Re: Creating different policies for same user on different computers

SP,

Thanks for writing.
The best way to achieve your goals is to use Loopback Group Policy
Processing.

The way that Loopback works is that any user that logs onto that computer,
would get the user policy defined for that computer if Loopback is turned
on. This would allow for you to have multiple terminal servers, and
policies for each, so that when userA logs into serverA, they get one set of
user policy definitions, and when they log into serverB, they get yet a
different set.

Not knowing your specific environment, I cannot provide specifics on how to
structure your OU's and or policies, but Loopback is definately your answer
to the issue you posed.

Hope this helps!

--
Gary J. Griffin, MSCE/MCSE
Enterprise Platform Support
Directory Services, Microsoft Corporation




"Shadowplay" <edsmit1@yahoo.com> wrote in message
news:d2d00e0.0308130914.5df8ca6a@posting.google.com...
> I have a network that uses Citrix to gain access to a few select
> applications. We are very aware of some of the security holes within
> Citrix such as being able to gain access to the command line on the
> Metaframe server from the client.
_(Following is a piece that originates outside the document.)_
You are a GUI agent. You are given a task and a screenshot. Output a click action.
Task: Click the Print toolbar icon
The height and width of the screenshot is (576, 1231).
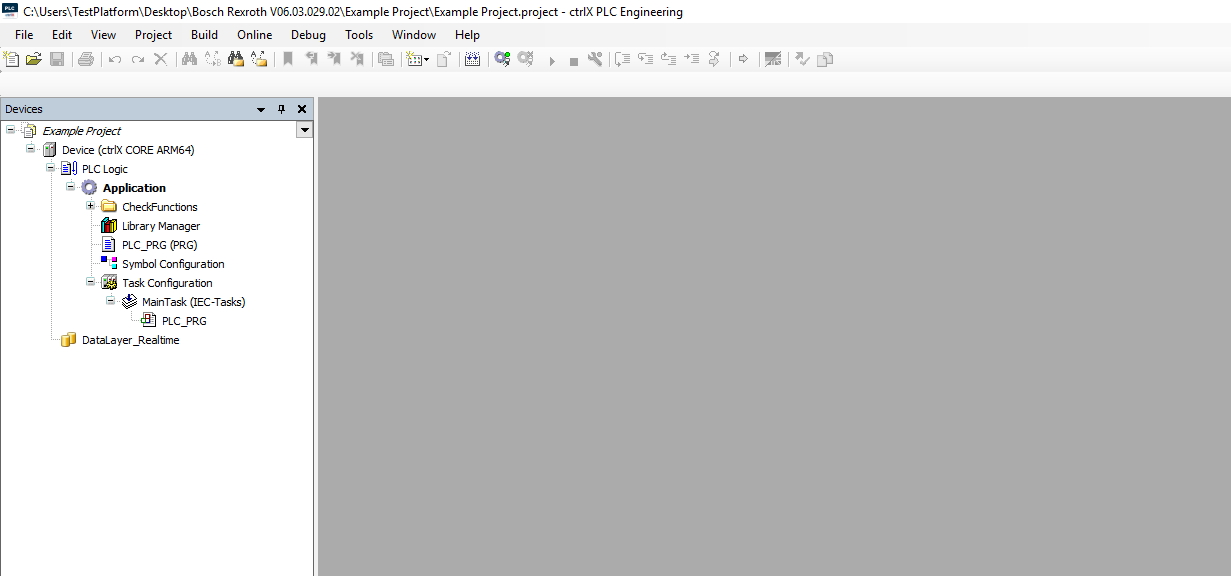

In order to remedy this we would
> like to shut down all access to taskmgr.exe to all users who access
> Citrix. The problem is in our LDAP structure all users belong to the
> same OU. So if we create polices for the entire group it would screw
> up features for users when they aren't using Citrix and are just
> trying to log in to our regular network through their client. I have
> heard of a feature within AD that allows you to set so called rules so
> that if a user accesses computer A, this set of policies applies and
> if the user accesses computer B then a different set of policiies
> would apply. Does anyone know how I could solve this problem? We are
> using Windows 2000 as our Network.
>
> I'm just beginning to learn Active Directory so if I'm speaking in
> gibberish, I apologize
>
>
> ~SP